Beam-Steering Optical Phased Arrays for LiDAR and FSO

Light detection and ranging (LiDAR) has emerged as a vital and widely-used sensing technology for autonomous systems, such as autonomous vehicles, since it enables 3D mapping with higher resolution than traditional RADAR. However, current commercial LiDAR systems utilize mechanical beam-steering mechanisms that decrease reliability and increase production cost. To address these limitations, integrated optical phased arrays (OPAs), which enable low-cost, high-speed, and compact non-mechanical beam steering, have emerged as a promising solution for next-generation LiDAR sensors. In our group, we are developing novel beam-steering OPA-based systems and applying these systems to enable innovative solutions for emerging LiDAR applications, in addition to transceivers for free-space-optical communications (FSO).

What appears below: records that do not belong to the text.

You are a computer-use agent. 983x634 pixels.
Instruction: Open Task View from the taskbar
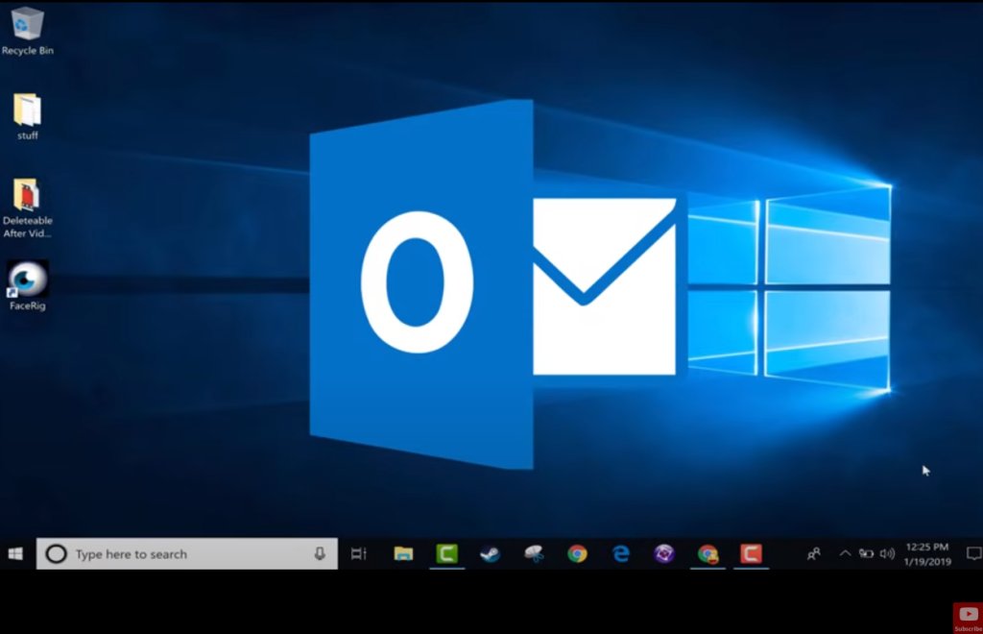(359, 554)
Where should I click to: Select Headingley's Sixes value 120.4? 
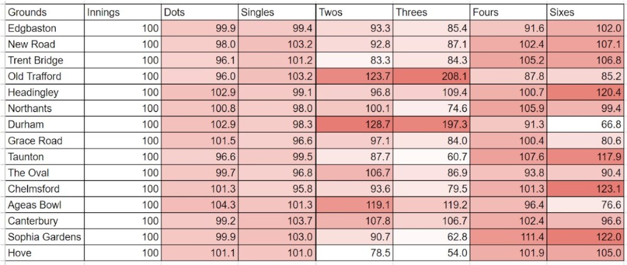point(585,93)
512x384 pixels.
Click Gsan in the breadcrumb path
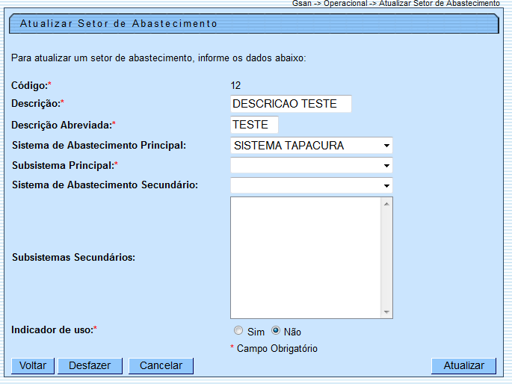pos(303,4)
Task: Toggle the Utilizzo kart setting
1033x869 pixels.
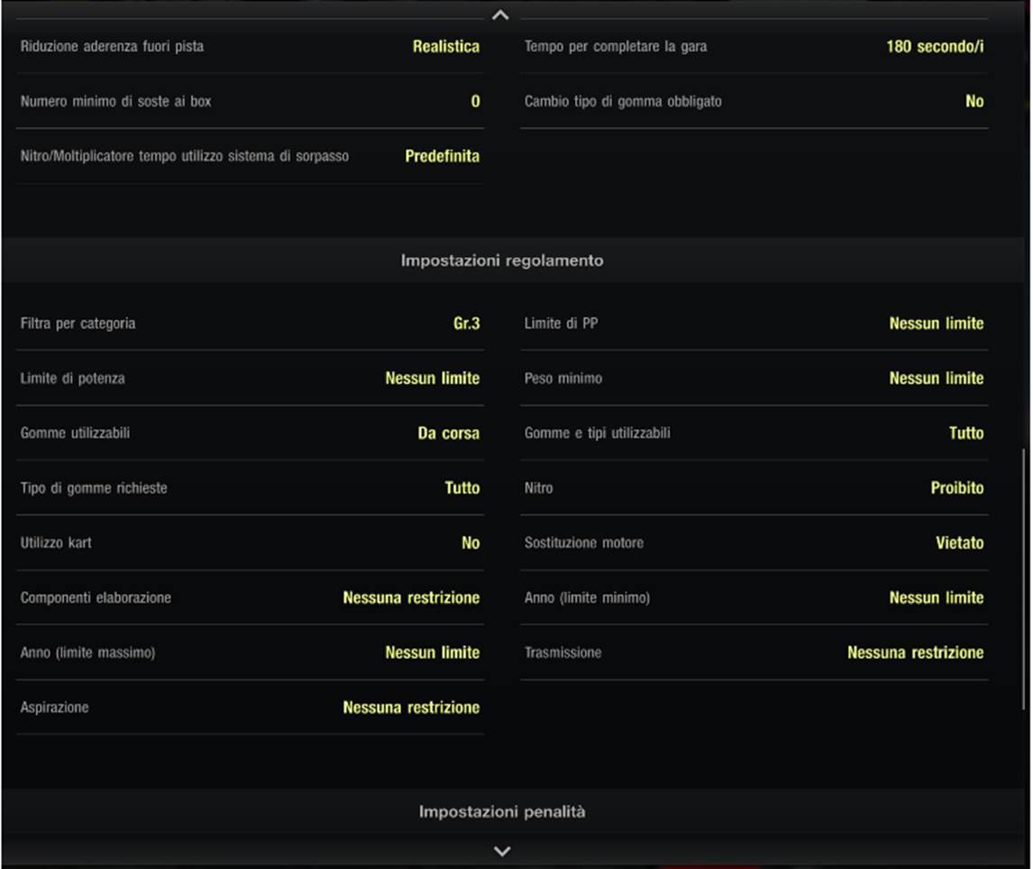Action: [x=250, y=544]
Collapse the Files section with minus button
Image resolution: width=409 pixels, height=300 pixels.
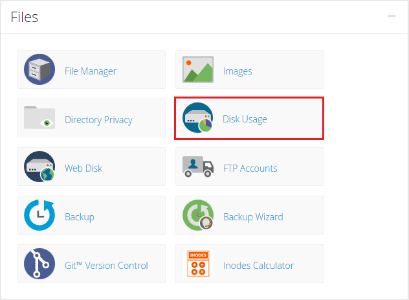[391, 16]
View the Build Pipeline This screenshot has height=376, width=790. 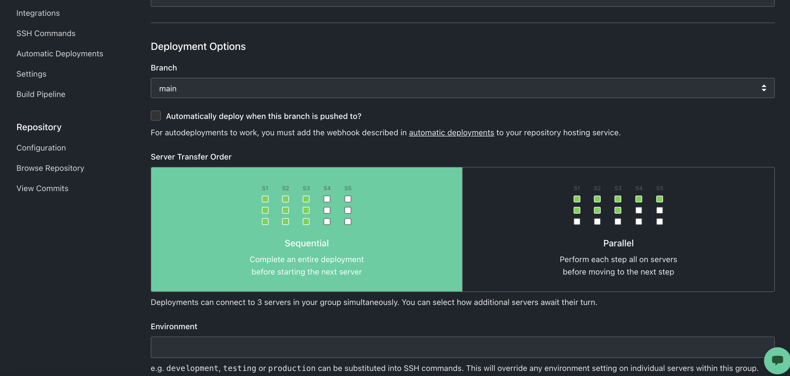coord(40,94)
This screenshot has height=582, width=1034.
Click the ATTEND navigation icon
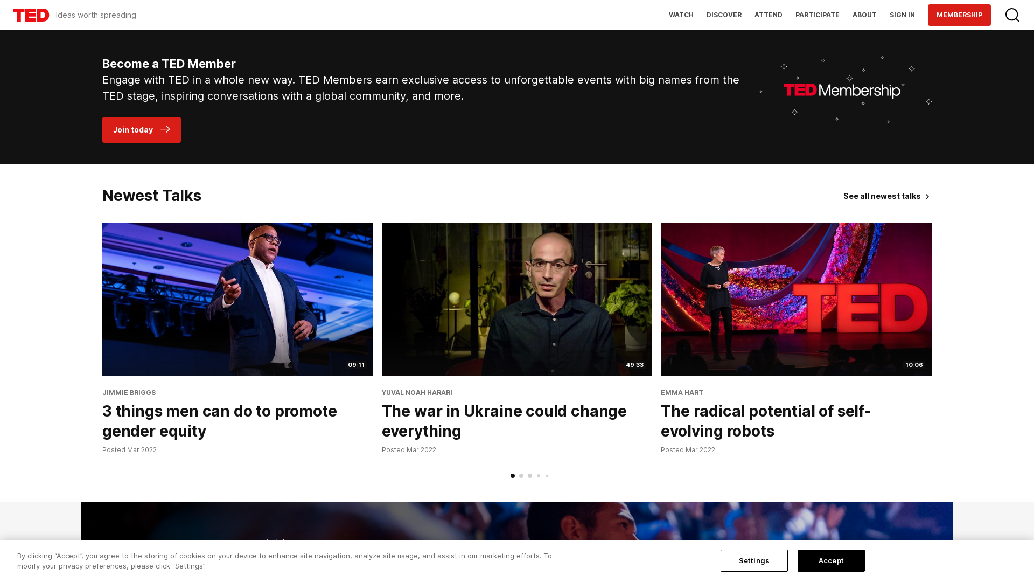tap(768, 15)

Integrated Photonics for Quantum Comm and Computation

Quantum information science has emerged as a promising and important tool for future advanced communication and computation systems. Within this area, there are many physical implementations of qubits and corresponding technologies, such as trapped ions, diamond defects, and superconductors. Integrated photonics is uniquely positioned to facilitate significant and vital advancements for the majority of these platforms to enable scalable, practical, and efficient quantum systems. In our group, we are developing novel integrated-photonics-based devices and systems that enable significant advancements for a number of these quantum technologies.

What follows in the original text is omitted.